What you have to do:
Among the lines below, output only those between the line holding "At what coordinates" and the line holding "Where should I", inclusive, exactly as written and with no pictures.

[[ Exercise data, beginning ]]

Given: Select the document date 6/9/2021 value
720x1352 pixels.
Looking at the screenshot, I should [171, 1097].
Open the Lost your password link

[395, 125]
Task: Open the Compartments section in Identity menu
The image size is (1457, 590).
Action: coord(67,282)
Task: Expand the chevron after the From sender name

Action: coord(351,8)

[[ Exercise data, end ]]
[[ Exercise data, beginning ]]

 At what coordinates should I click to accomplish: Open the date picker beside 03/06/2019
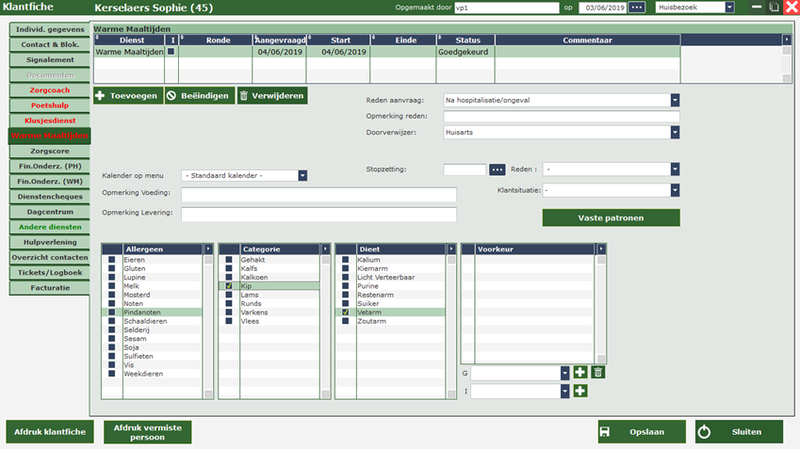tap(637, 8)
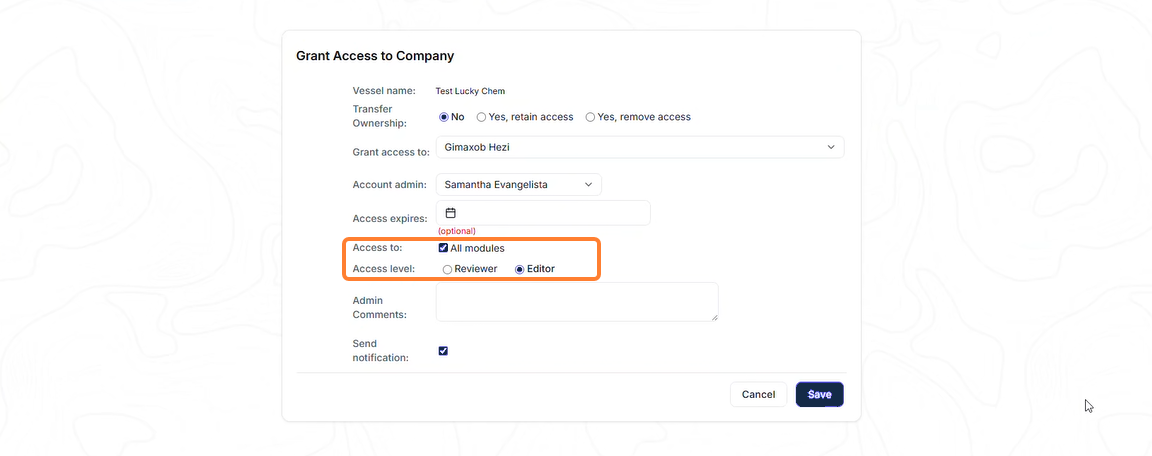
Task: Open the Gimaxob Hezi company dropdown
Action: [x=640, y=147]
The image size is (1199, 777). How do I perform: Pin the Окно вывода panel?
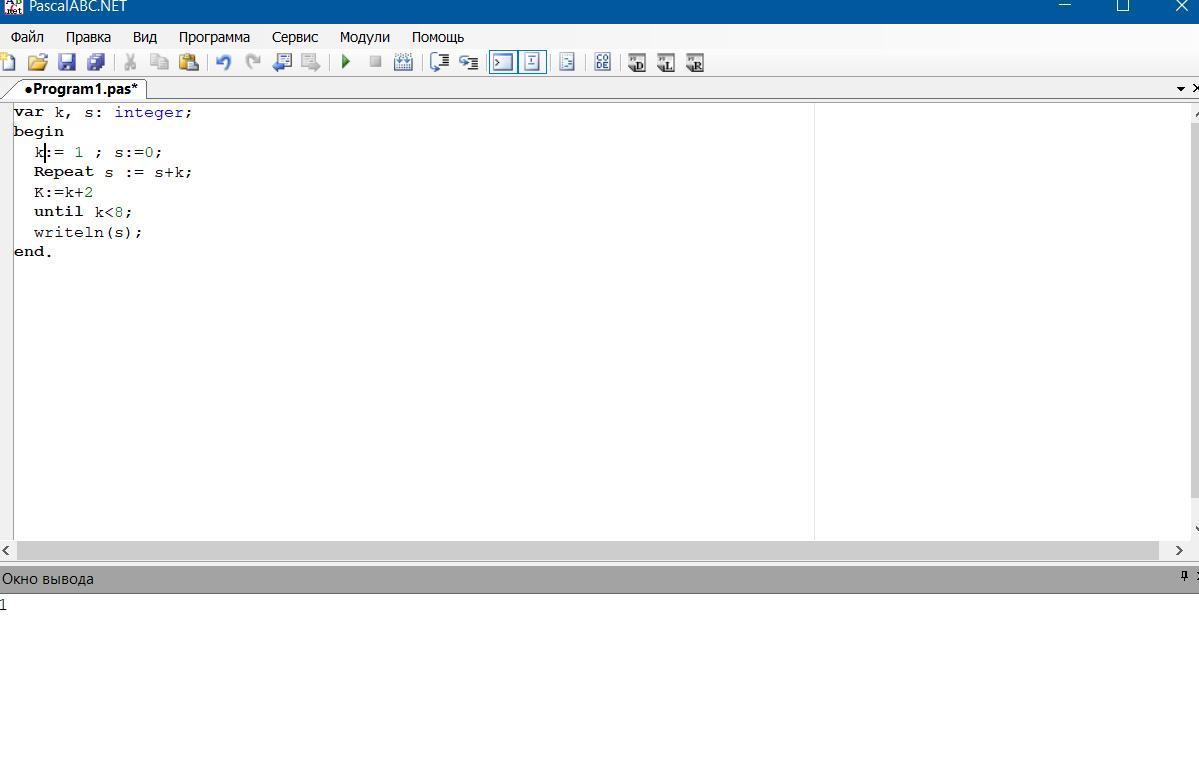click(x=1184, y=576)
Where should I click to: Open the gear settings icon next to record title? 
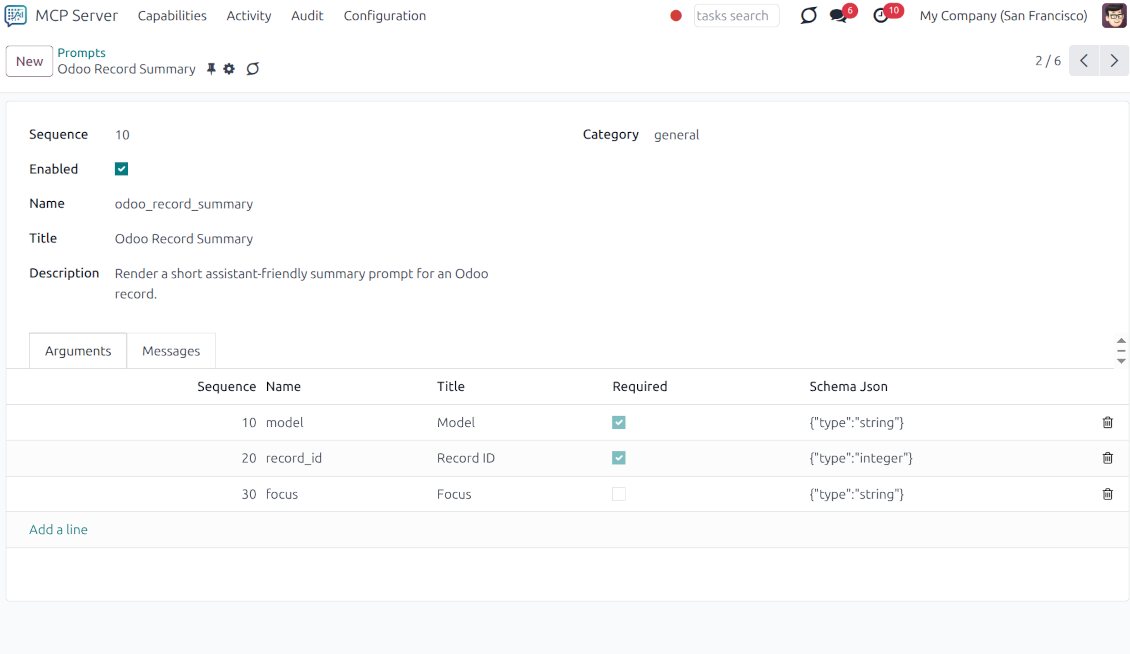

[[ Exercise data, end ]]
[[ Exercise data, beginning ]]

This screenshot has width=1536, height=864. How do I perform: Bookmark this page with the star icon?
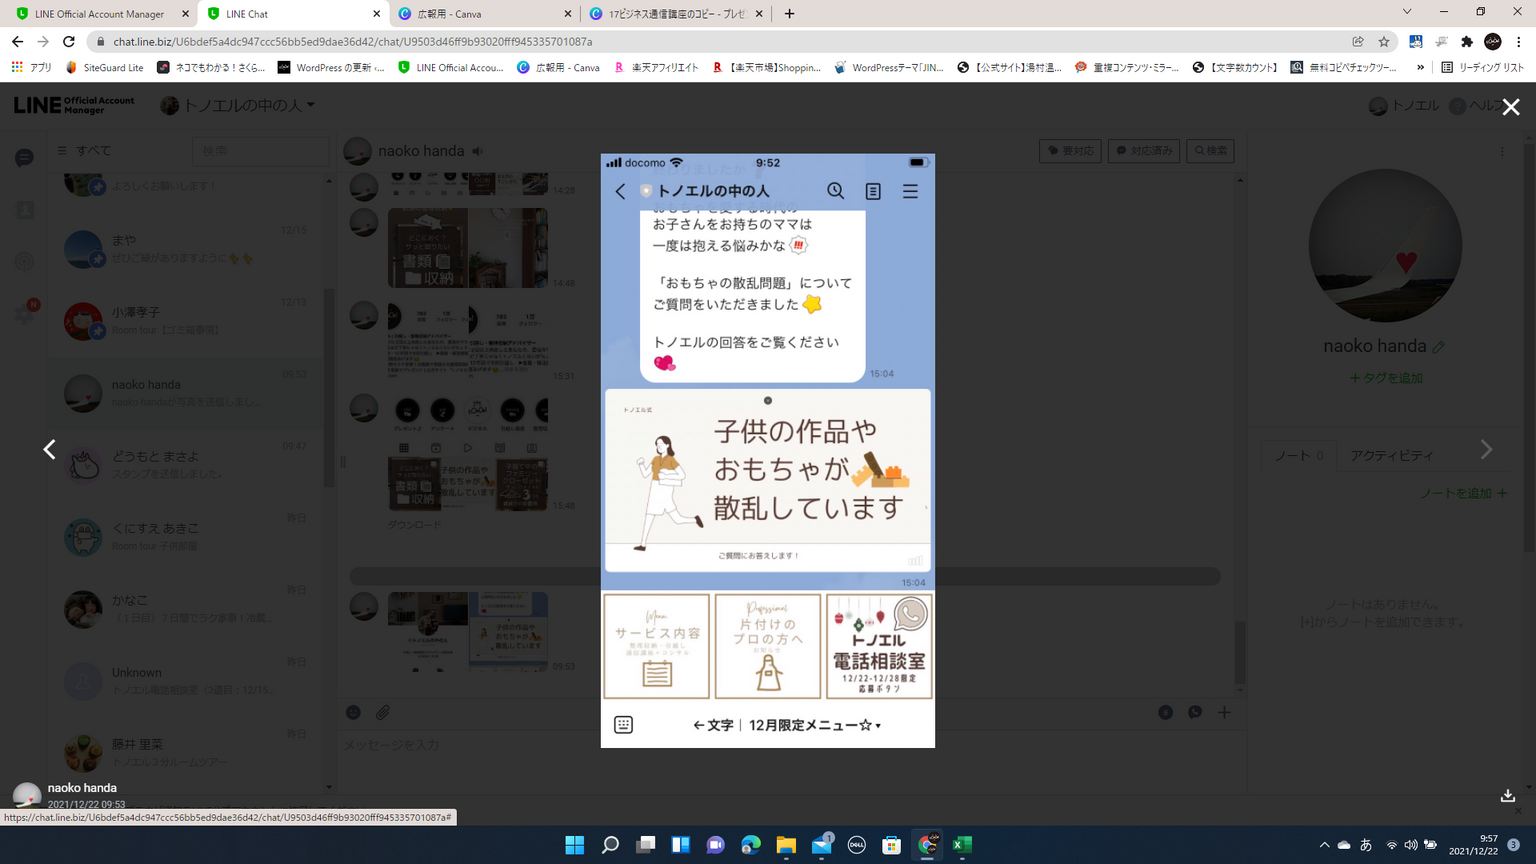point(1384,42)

[[ Exercise data, end ]]

Response area:
 At what coordinates should I click to accomplish: Open the date picker beside 03/06/2019
tap(637, 8)
Task: Open the Gimaxob Hezi company dropdown
Action: [x=640, y=147]
The image size is (1199, 777). How do I perform: Pin the Окно вывода panel?
click(x=1184, y=576)
Where should I click to: Open the gear settings icon next to record title? 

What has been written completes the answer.